Definition
The ground-based equipment in a Secondary Surveillance Radar (SSR) system that transmits coded interrogation signals to aircraft transponders and receives the coded reply signals sent back. The replies are decoded to display the aircraft's identity (squawk code) and, when Mode C or Mode S is used, altitude information on the controller's radar scope.
Plain English
It is the ground unit that sends out a question signal to the aircraft and listens for the answer that the aircraft's transponder sends back. That answer tells the controller which aircraft is which and how high it is flying.
Context Anchor
Seen in instrument flying discussions of radar services, transponders, and how air traffic control identifies aircraft on a radar display.
Derivation
A 'beacon' is a signal source meant to be detected.

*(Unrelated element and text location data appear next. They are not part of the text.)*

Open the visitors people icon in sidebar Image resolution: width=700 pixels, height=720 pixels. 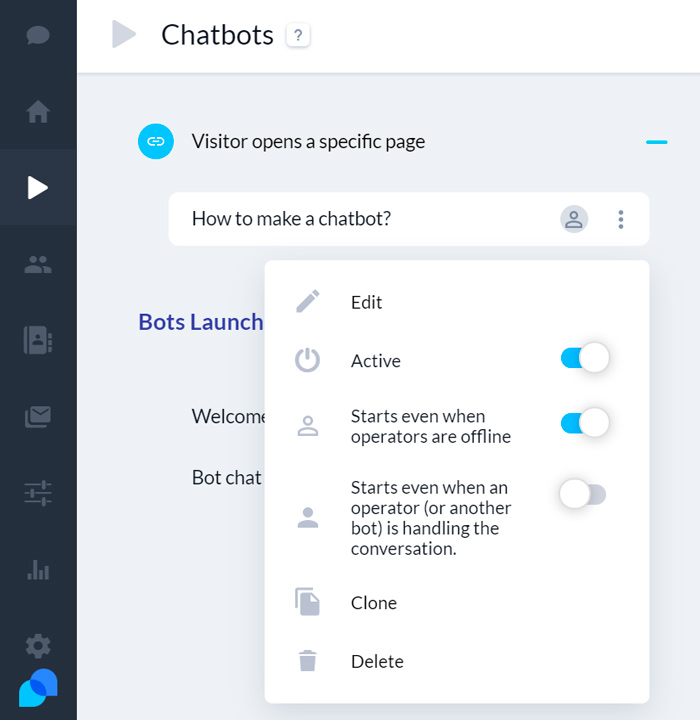tap(38, 264)
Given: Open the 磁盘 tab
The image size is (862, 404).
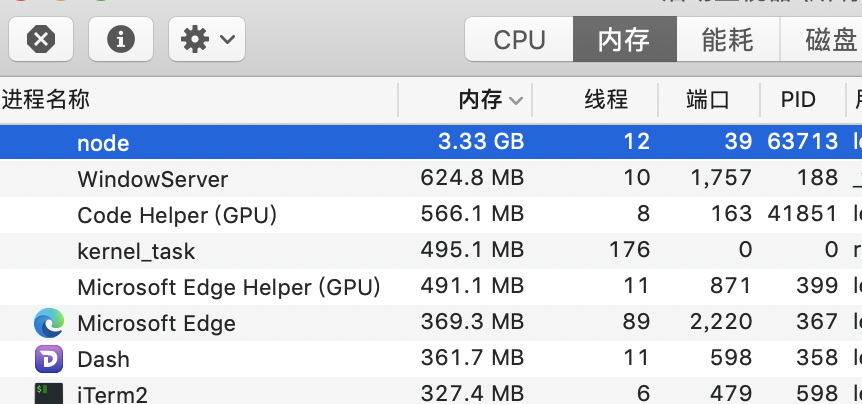Looking at the screenshot, I should click(x=830, y=40).
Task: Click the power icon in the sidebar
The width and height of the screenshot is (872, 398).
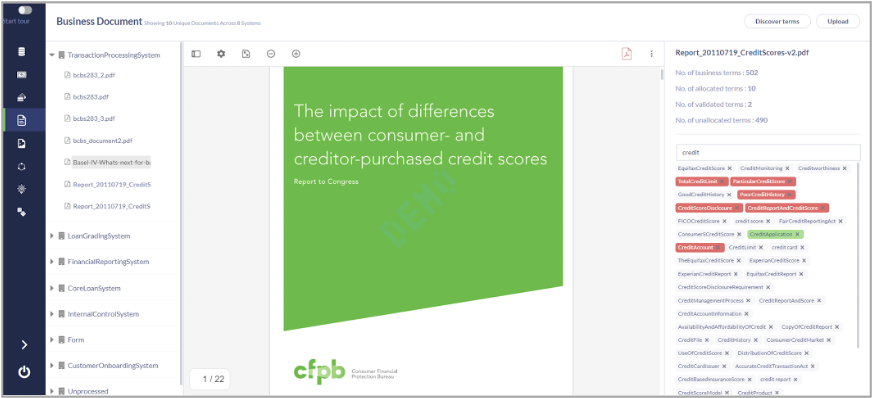Action: point(24,372)
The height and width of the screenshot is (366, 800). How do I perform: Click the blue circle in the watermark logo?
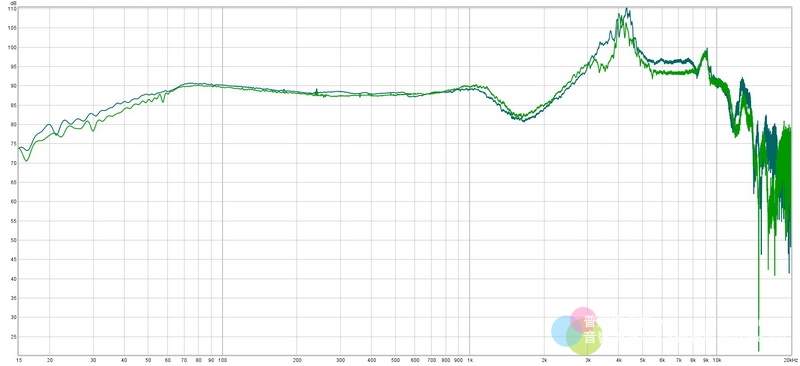567,331
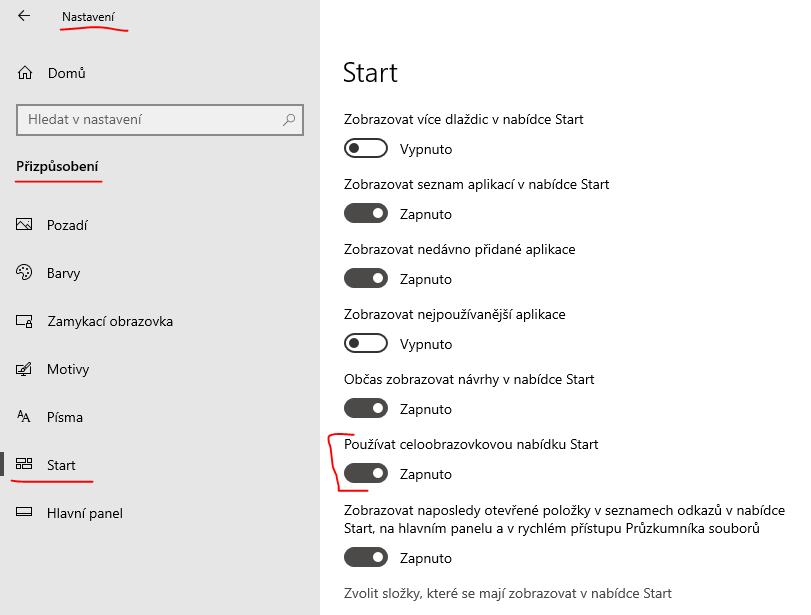
Task: Disable the full-screen Start menu toggle
Action: click(x=365, y=474)
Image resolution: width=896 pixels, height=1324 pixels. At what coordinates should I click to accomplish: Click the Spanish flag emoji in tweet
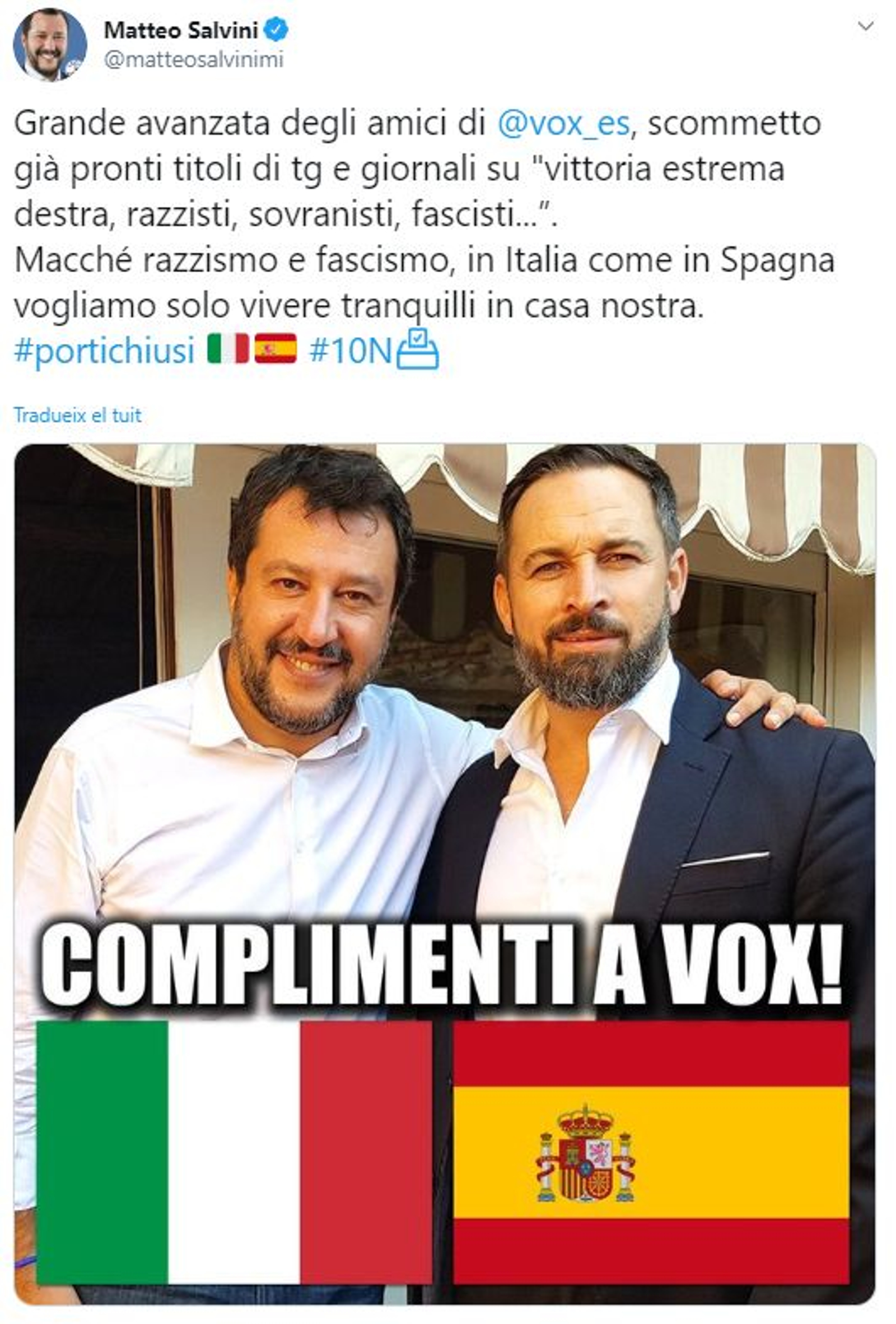click(276, 349)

In this system the ground equipment sends an interrogation and the aircraft's transponder acts as the beacon by replying — so the ground unit is described as a beacon transmitter/receiver because it both sends the prompt and receives the beacon reply.
Why Pilots Care
It allows ATC to positively identify the aircraft and receive its altitude, enabling safe separation from other traffic in controlled airspace.
Intuition Check
Do not think of this as a radar screen in the aircraft. It is the aircraft’s reply unit: it listens for a radar request and sends back a coded answer.
Example Sentence 1
The radar beacon transmitter/receiver at the ATC facility interrogates the aircraft's transponder and displays the returned code and altitude on the controller's scope.
Example Sentence 2
Before entering Class B airspace the pilot confirmed the radar beacon transmitter/receiver was set to altitude mode.